» **TASKS TO PERFORM**
A – In two sentences, summarize the report on the Iranian counter-moves in Iraq.
B – Answer these questions from the report on the Iranian counter-moves in Iraq:
(i) Where did the al Qaeda assassins cross the border?
(ii) What was Kosrat Rasul's residence hit by?
(iii) Where did the Nasiriya attackers send their tape?
C – Continue the report on the Iranian counter-moves in Iraq from its last sentence.

The Hakim family and the Americans are convinced Moqtada Sadr carried out the assassination on Tehran’s behalf in a bid to usurp the Iraqi Shiite leadership.


Al Qaeda assassins move in


DEBKA-Net-Weekly’s military and counter-terrorism sources report the Iranians are not sitting on their hands in the face of the American-led drive against them. Their first counter-move was an order to Ansar al-Islam and al Qaeda fighters in Iraq to attack Kurdish intelligence chief Kosrat Rasul at his home in Irbil. Sunday night, August 7, the residence was hit by mortars, rocket-propelled grenades and automatic weapons fire. Apparently forewarned, Rasul and his family were away from home, but one of his bodyguards was killed.


This was a bold move in terms of the Iraqi conflict. Rasul is a key figure in the new Iraqi intelligence apparatus directed by the Kurdish vice premier and security adviser, Braham Salah. He is also one of the most trusted CIA operatives in Iraq. It was Rasul who in December 2003 guided the Americans to Saddam’s hidey hole. (See DEBKA-Net-Weekly 138, December 19, 2003, “Kurdish Light Hidden Under Bush-el”). The Tehran-instigated raid on Rasul’s home was therefore tantamount to an assault on the US-Iraqi security partnership.


The al Qaeda assassins crossed the border at Marivan. Their daring infiltration of the Kurdish power center was undoubtedly engineered by Iranian intelligence.


On the same night, an unidentified armed band attacked Allawi’s National Accord Party headquarters in Nasiriya, southern Iraq, and torched the building. Personnel present were told to get out of town or be killed. The attackers filmed the operation and sent the tape to Western news agencies in Baghdad, typical of Lebanese Shiite Hizballah modus operandi, but not Sadr militia practice.


Both these operations betray the hand of the top Hizballah and Iranian terror operative Imad Mughniyeh, who often orchestrates joint operations with al Qaeda. He is known in fact to have spent some time in Nasiriya last autumn. According to DEBKA-Net-Weekly‘s counter-terror sources, he was engaged in building Hizballah and Iranian terrorist networks across southern Iraq’s Shiite towns and gearing them up ready for Tehran’s order to go. Intelligence experts believe one of those networks carried out the attack in Nasiriya.

» **SOURCE DATA**
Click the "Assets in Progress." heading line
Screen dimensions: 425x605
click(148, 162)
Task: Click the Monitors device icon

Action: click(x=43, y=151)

» **YOUR WRITTEN ANSWERS**
A – The report says Iran answered the American-led drive against it by ordering Ansar al-Islam and al Qaeda fighters to attack the Irbil home of Kurdish intelligence chief Kosrat Rasul, a trusted CIA operative, on August 7. Rasul and his family were away, but a bodyguard was killed, and the same night an armed band torched Allawi's National Accord Party headquarters in Nasiriya, with both operations attributed to the Hizballah and Iranian terror operative Imad Mughniyeh.

B –
(i) At Marivan.
(ii) Mortars, rocket-propelled grenades and automatic weapons fire.
(iii) To Western news agencies in Baghdad.

C –
US sources have information that during the months he spent in with Iraqi Shiite radicals, he helped build up the Mahdi Army as a fighting militia.


Where is this elusive figure whom America has been seeking for more than two decades?


According to a report US intelligence recently leaked to opposition Iranian journalists based in Europe, Mughniyeh is gone to ground at the command base of Iran’s Revolutionary Guards al Quds Brigades in Kermanshah in southern Iran. He is in contact with Ansar al Islam but his main task now is to liaise between al Qaeda’s Ayman Zuwahiri and the Iranian forces fighting in Iraq. He is also in charge of sending Lebanese Shiite radicals from the Hizballah to join the battles against American forces in Nasiriya and Baghdad’s Sadr City district.


Our Iranian sources reveal that the veteran master terrorist has just undergone his fifth facial change operation, performed at the Revolutionary Guards hospital in western Tehran.


Monday August 9, Iran suffered another setback to its aspirations with the arrival in Baghdad from London of Ayatollah Hussein Hadi al-Sadr, who outranks Moqtada Sadr in the distinguished Shiite clan’s familial and religious hierarchy.


The Americans tried long and hard to persuade the senior Sadr to return to Iraq and supercede Moqtada at the head of his following. He agreed only after the most prominent Najef ayatollah, Ali Sistani, a moderating influence in the Shiite community, was forced by a heart condition to leave the country for extended medical treatment in London. Hussein Hadi al-Sadr then decided to fly to Najaf to bring a steadying hand to the Shiite scene and sideline the firebrand Moqtada.


For Iran this is a double blow: not only has a superior authority arrived to draw Moqtada’s teeth, but the new arrival will boost the pro-American Najef clergy’s credentials as the dominant force in the Shiite world, further demoting the ayatollahs of Tehran.